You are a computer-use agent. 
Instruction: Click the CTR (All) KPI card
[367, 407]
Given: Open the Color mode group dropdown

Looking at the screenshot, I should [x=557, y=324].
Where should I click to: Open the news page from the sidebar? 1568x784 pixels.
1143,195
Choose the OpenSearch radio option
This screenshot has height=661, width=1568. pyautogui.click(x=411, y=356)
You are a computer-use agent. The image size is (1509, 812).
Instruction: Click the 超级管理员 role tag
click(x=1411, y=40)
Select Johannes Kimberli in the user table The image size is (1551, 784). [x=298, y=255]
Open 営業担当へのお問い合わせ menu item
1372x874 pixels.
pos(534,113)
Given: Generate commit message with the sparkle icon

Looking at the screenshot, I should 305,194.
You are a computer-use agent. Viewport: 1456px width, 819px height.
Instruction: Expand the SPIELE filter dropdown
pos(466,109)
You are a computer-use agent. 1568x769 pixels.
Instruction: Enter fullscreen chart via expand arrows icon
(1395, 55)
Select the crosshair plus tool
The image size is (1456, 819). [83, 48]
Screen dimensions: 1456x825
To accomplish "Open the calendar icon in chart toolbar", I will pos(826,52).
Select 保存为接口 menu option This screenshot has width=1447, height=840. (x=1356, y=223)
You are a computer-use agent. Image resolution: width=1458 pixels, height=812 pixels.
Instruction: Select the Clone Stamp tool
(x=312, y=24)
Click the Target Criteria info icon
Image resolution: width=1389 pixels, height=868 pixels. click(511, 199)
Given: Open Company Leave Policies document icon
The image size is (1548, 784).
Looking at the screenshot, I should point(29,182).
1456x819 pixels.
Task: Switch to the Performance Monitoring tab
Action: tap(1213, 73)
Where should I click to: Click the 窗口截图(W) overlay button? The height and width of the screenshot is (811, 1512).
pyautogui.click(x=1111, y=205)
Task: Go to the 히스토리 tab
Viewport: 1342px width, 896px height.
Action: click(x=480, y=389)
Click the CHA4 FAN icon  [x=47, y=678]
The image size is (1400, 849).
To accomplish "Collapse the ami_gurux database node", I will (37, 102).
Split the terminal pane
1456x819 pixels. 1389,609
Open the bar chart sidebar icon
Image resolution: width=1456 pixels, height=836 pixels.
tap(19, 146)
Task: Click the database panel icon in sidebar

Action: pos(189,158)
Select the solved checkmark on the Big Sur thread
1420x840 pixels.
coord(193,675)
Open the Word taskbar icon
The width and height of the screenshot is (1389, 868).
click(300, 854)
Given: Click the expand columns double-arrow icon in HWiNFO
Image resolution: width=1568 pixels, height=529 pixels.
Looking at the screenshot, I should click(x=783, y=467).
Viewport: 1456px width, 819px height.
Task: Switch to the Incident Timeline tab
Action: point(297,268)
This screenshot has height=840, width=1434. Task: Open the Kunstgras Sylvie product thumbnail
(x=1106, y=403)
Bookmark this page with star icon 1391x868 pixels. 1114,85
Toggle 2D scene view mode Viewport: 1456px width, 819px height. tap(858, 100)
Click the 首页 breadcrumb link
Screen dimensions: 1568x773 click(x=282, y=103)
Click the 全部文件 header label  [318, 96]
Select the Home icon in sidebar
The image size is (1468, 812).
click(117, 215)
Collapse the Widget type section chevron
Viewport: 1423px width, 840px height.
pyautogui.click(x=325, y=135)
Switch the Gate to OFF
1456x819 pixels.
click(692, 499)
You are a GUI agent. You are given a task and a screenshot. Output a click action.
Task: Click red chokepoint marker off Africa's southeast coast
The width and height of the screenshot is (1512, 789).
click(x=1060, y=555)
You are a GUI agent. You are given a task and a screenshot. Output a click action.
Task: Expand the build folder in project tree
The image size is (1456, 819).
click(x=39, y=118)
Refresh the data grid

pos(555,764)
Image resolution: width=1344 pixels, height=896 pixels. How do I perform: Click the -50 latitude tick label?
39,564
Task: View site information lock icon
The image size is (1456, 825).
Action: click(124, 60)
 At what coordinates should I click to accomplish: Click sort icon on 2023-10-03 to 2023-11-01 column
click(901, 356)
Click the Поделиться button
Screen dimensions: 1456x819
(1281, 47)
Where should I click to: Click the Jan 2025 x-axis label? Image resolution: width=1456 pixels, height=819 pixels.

ASSIGNED TASK:
Pull out every line in the data above that has the word "computer".

RESULT:
You are a computer-use agent. 
You are a computer-use agent. The image size is (1509, 812).
You are a computer-use agent. Viewport: 1456px width, 819px height.
You are a computer-use agent. 1568x769 pixels.
You are a computer-use agent. Image resolution: width=1458 pixels, height=812 pixels.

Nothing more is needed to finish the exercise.